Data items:
++++++++++
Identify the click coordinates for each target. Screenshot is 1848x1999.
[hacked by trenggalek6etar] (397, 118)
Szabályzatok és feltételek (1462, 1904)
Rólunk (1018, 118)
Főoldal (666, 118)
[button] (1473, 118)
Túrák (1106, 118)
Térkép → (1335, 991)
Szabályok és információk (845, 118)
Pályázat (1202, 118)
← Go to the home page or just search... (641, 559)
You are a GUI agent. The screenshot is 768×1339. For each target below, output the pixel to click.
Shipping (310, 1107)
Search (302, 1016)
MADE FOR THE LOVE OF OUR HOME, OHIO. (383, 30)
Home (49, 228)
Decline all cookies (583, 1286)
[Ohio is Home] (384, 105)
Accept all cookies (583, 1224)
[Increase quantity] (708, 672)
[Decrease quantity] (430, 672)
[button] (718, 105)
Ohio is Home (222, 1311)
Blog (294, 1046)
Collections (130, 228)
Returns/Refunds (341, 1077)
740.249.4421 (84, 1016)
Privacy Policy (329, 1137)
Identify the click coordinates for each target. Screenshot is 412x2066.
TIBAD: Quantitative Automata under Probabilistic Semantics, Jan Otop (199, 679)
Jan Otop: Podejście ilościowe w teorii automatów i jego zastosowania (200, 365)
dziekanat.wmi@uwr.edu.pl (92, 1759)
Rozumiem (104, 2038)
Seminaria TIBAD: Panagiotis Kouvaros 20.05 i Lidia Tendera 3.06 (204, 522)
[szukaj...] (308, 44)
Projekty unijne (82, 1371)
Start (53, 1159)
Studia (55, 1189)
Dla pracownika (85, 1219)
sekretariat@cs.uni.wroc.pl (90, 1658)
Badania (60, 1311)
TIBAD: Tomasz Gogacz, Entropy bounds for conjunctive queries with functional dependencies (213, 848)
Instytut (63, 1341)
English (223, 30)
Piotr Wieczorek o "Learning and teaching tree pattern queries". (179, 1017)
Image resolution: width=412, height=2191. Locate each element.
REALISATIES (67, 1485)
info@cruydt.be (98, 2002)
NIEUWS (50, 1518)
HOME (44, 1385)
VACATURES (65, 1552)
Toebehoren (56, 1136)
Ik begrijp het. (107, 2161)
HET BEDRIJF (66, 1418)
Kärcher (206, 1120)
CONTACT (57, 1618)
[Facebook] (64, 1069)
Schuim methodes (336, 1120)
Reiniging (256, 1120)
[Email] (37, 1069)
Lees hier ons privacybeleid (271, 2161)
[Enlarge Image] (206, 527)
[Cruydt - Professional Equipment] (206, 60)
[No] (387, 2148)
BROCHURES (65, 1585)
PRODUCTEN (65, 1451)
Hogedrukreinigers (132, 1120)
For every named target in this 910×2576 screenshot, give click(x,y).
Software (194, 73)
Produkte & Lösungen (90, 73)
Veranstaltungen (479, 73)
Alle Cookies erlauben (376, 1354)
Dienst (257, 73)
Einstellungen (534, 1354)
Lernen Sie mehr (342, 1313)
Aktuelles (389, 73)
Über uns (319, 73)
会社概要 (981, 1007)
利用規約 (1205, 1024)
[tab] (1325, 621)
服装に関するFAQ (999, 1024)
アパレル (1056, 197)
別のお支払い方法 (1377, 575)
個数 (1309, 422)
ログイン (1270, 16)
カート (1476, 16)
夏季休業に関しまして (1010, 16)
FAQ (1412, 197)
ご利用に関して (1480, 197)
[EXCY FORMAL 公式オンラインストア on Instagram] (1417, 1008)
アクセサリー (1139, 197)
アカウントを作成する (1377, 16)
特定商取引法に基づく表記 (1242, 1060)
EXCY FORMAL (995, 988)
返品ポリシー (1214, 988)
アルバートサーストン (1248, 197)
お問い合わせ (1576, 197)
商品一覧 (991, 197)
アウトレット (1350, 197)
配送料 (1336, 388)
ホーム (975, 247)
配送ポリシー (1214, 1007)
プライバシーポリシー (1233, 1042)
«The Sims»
++++++++++
| Task requirements |
Looking at the entries above, can you reproduce exactly the lines from the one that holds "Home (49, 228)" through the one that holds "English (223, 30)", and only those?

| Exercise answer |
Home (49, 228)
Decline all cookies (583, 1286)
[Ohio is Home] (384, 105)
Accept all cookies (583, 1224)
[Increase quantity] (708, 672)
[Decrease quantity] (430, 672)
[button] (718, 105)
Ohio is Home (222, 1311)
Blog (294, 1046)
Collections (130, 228)
Returns/Refunds (341, 1077)
740.249.4421 (84, 1016)
Privacy Policy (329, 1137)
Identify the click coordinates for each target. Screenshot is 412x2066.
TIBAD: Quantitative Automata under Probabilistic Semantics, Jan Otop (199, 679)
Jan Otop: Podejście ilościowe w teorii automatów i jego zastosowania (200, 365)
dziekanat.wmi@uwr.edu.pl (92, 1759)
Rozumiem (104, 2038)
Seminaria TIBAD: Panagiotis Kouvaros 20.05 i Lidia Tendera 3.06 (204, 522)
[szukaj...] (308, 44)
Projekty unijne (82, 1371)
Start (53, 1159)
Studia (55, 1189)
Dla pracownika (85, 1219)
sekretariat@cs.uni.wroc.pl (90, 1658)
Badania (60, 1311)
TIBAD: Tomasz Gogacz, Entropy bounds for conjunctive queries with functional dependencies (213, 848)
Instytut (63, 1341)
English (223, 30)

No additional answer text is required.